MANDATORY before sending [complete]. Read ${CLAUDE_PLUGIN_ROOT}/references/shared/pre-submit-review.md for the shared checklist. Additional deep-mode checks:

  1. Cross-domain tradeoffs disclosed: If any experiment improved one dimension at the cost of another, document the tradeoff in commit messages and HANDOFF.md.
  2. GC impact verified: If you claimed GC improvement, verify with JFR GC events (jdk.G1GarbageCollection, jdk.GCPhasePause) or -Xlog:gc*, not just CPU timing.
  3. Interaction claims verified: Every cross-domain interaction you reported must have profiling evidence in BOTH dimensions. "I think this helps memory too" without measurement is not acceptable.
  4. JDK version guards: If your fix depends on JDK 9+/11+/17+/21+ APIs, verify the project's minimum JDK version (from setup.md) supports it.
  5. Serialization safety: If you changed collection types (e.g., ArrayList to EnumSet, HashMap to Map.of()), check if the object is serialized anywhere (Java serialization, Jackson, protobuf).

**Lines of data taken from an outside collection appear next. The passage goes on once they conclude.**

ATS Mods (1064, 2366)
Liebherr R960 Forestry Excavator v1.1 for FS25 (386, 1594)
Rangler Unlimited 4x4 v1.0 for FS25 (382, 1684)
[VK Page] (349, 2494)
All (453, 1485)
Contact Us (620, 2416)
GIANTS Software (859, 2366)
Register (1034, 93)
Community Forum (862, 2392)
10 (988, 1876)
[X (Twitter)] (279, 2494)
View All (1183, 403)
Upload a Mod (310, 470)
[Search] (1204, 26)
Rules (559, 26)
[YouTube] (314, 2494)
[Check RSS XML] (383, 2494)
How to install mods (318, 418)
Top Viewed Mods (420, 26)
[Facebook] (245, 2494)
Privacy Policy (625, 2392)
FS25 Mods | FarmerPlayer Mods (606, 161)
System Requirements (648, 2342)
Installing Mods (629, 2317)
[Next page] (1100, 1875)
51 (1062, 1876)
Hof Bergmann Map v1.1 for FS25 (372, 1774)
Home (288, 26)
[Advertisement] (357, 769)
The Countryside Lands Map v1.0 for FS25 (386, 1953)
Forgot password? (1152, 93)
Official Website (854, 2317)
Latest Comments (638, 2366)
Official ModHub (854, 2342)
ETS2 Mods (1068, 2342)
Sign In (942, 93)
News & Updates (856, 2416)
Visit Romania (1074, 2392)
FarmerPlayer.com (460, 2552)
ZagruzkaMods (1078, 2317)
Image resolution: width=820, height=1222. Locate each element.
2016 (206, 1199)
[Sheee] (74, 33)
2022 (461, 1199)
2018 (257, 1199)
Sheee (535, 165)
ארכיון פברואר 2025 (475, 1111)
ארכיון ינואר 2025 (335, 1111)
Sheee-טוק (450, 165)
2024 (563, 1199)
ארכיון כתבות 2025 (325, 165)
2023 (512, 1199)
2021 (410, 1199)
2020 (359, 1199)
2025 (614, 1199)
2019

If you find issues, fix them, re-run tests, and update results.tsv. Note findings in HANDOFF.md under "Pre-submit review findings". Only send [complete] after all checks pass.

Codex Adversarial Review

MANDATORY after Pre-Submit Review passes. Before declaring [complete], run:

node "${CLAUDE_PLUGIN_ROOT}/vendor/codex/scripts/codex-companion.mjs" adversarial-review --scope branch --wait
  • If verdict is approve: note in HANDOFF.md under "Adversarial review: passed". Proceed to [complete].
  • If verdict is needs-attention: investigate findings with confidence >= 0.7, fix valid ones, re-run review. Document dismissed findings (confidence < 0.7) in HANDOFF.md with reason.
  • Only send [complete] when review returns approve or all remaining findings are documented as non-applicable.

PR Strategy

One PR per optimization. Branch prefix: perf/. PR title prefix: perf:. Do NOT open PRs unless the user explicitly asks.